The IBM premises (8,500 m2) at the Paris Faculty of Science, on the “Halle aux Vins” site, were officially occupied in December 1969. In the year that followed, 13 laboratories, supported by administrative and technical services (including a vast library, workshops, store, etc.), with a total of 143 researchers and teachers and 80 technicians and administrative staff, moved in.
In 1978, IBM underwent the first change in its initial organization; the founding laboratories became 21 research groups organized into 4 departments. Following the resignation of Raymond Dedonder, management was assumed by 2 co-directors, François Chapeville and Giorgio Bernardi, and in 1979 the Institute took the name Institut de Recherche en Biologie Moléculaire (IRBM).
In 1981, François Chapeville remained sole director of the institute, which he restructured into 5 departments with a total of 27 research teams. In 1982, the Institute officially became the Institut Jacques-Monod (IJM). In 1983, to facilitate cooperation between teams, F. Chapeville proposed a different distribution of these teams around 3 departments: Molecular and Cellular Structures and Interactions, Molecular Genetics of Microorganisms and Cell Differentiation, Development. Throughout the 1980s, new groups joined the Institute.
Appointed Director in January 1992, Jacques Ricard once again modified the structure of the IJM in the interests of thematic coherence and improved evaluation; he created 5 departments with intellectual and financial autonomy (Genome Organization and Expression, Supramolecular and Cellular Biology, Microbiology, Developmental Biology, Genome Dynamics and Evolution).
When Jean-Luc Rossignol, the new director of the IJM, took up his post in September 1996, the IJM had a staff of around 400, including numerous PhD students and trainees in 31 groups. Jean-Luc Rossignol decided to maintain the previous structure of 5 departments, while emphasizing the grouping of research themes around space (the components and structural and functional organization of cellular space), time (cellular dynamics and the dynamics of genome evolution), and the flow of information on which the integrated functioning of cells and organisms depends. Alongside the administrative infrastructure, the various technical departments are grouped together in a “technical platform” within which imaging, flow cytometry and molecular modeling are particularly developed.

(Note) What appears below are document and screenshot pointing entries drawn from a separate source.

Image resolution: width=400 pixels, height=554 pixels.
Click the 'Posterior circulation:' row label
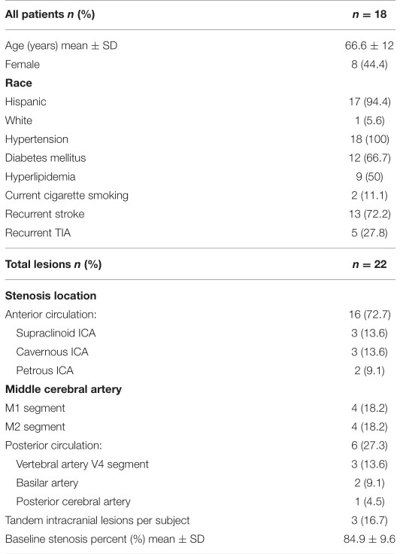point(53,446)
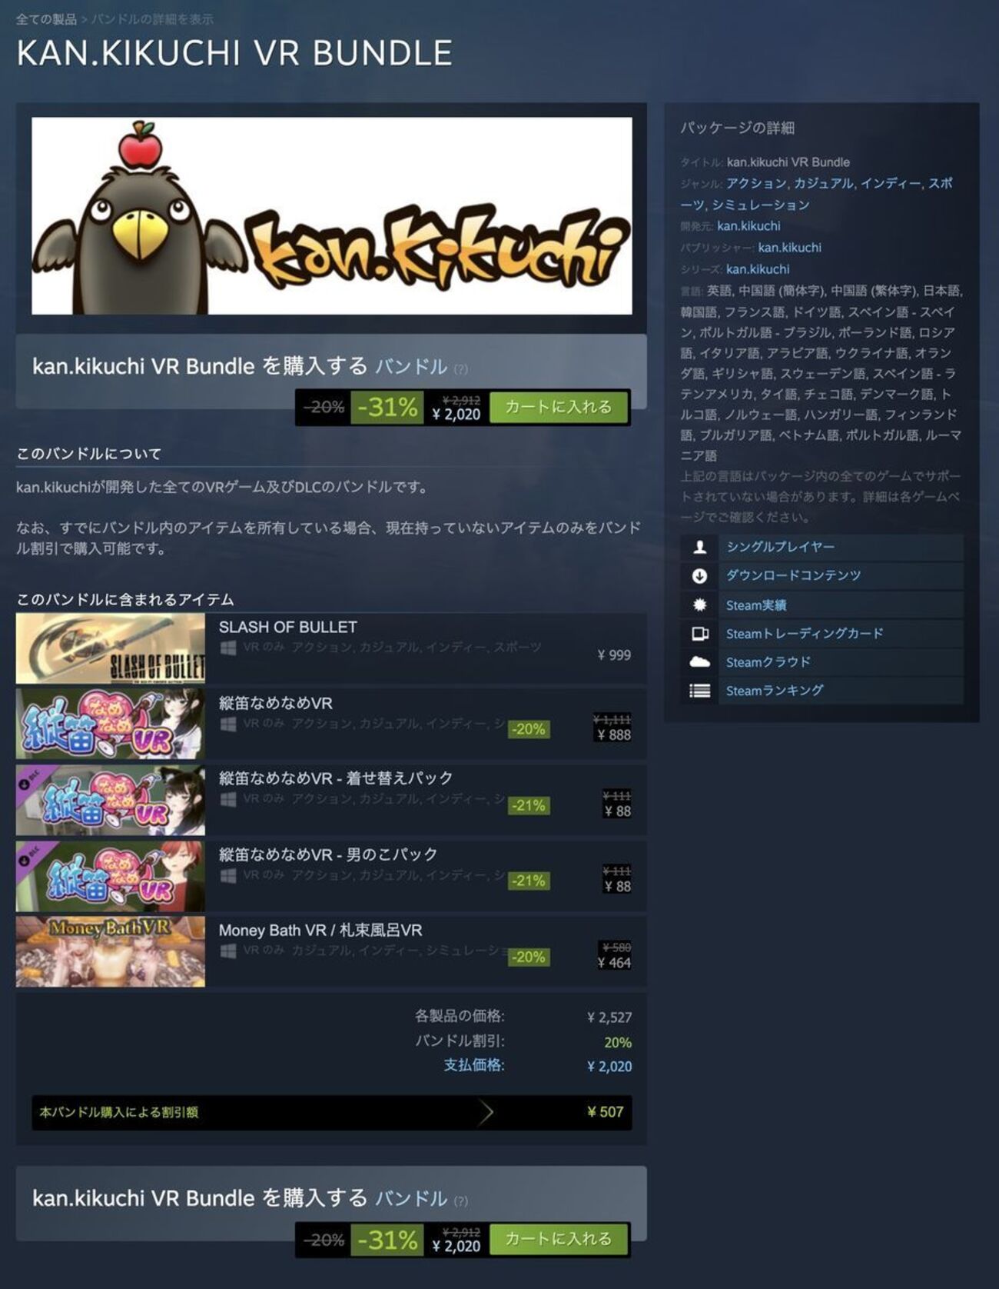Screen dimensions: 999x1289
Task: Add bundle to cart with top green button
Action: pos(559,407)
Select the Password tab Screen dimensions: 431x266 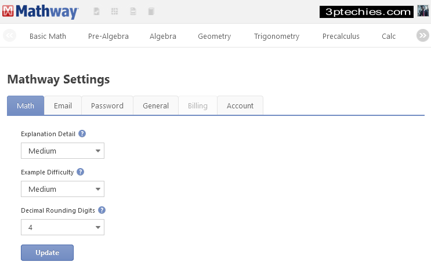(107, 105)
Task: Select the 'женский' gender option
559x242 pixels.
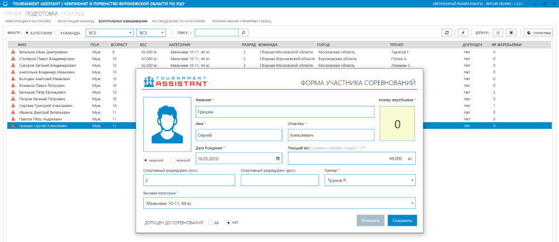Action: tap(172, 160)
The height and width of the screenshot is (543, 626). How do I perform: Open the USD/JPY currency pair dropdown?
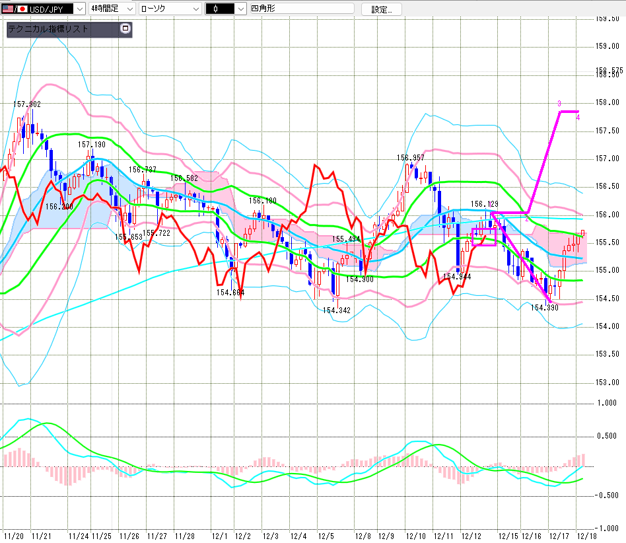(x=79, y=9)
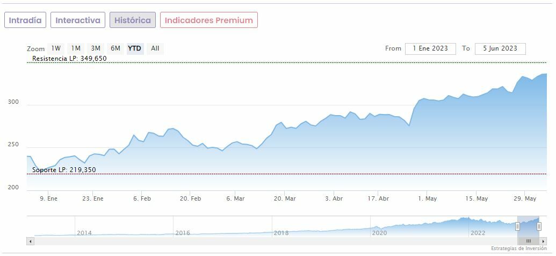Screen dimensions: 556x256
Task: Click the Estrategias de Inversión credit link
Action: tap(518, 248)
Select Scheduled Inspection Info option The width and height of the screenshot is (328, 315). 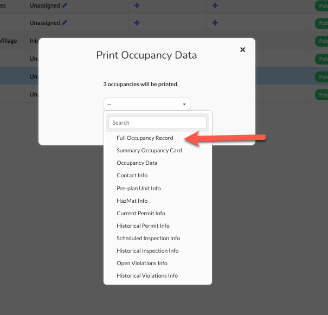tap(148, 239)
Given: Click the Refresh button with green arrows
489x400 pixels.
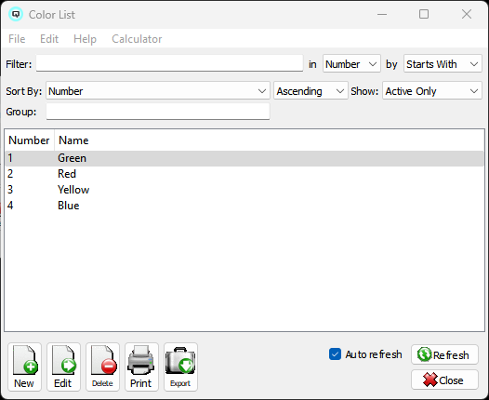Looking at the screenshot, I should click(444, 354).
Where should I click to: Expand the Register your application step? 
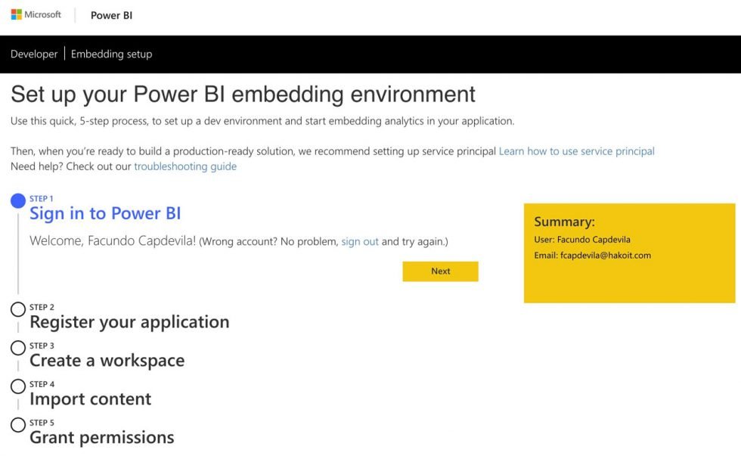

In 2001, Eric Karsenti took over from Jean-Luc Rossignol, and in January 2002 set up an Institut Fédératif de Recherche, IFR 117 Systems Biology, with a view to re-founding the IJM on the Paris Rive Gauche site. This IFR grouped together the IJM (“from the molecular to the organism”) and around ten laboratories working on functional and adaptive biology and epigenetics.
Under the leadership of Eric Karsenti, then Jean-Antoine Lepesant until the end of 2008, a major effort to recruit new groups was undertaken in preparation for the move to the Paris Rive Gauche premises.
In 2009, Giuseppe Baldacci, professor at Paris Diderot University, took over as head of the Institut Jacques Monod until 2017, succeeded by Michel Werner.
Since September 2023, the Institut Jacques Monod has been headed by Valérie Doye.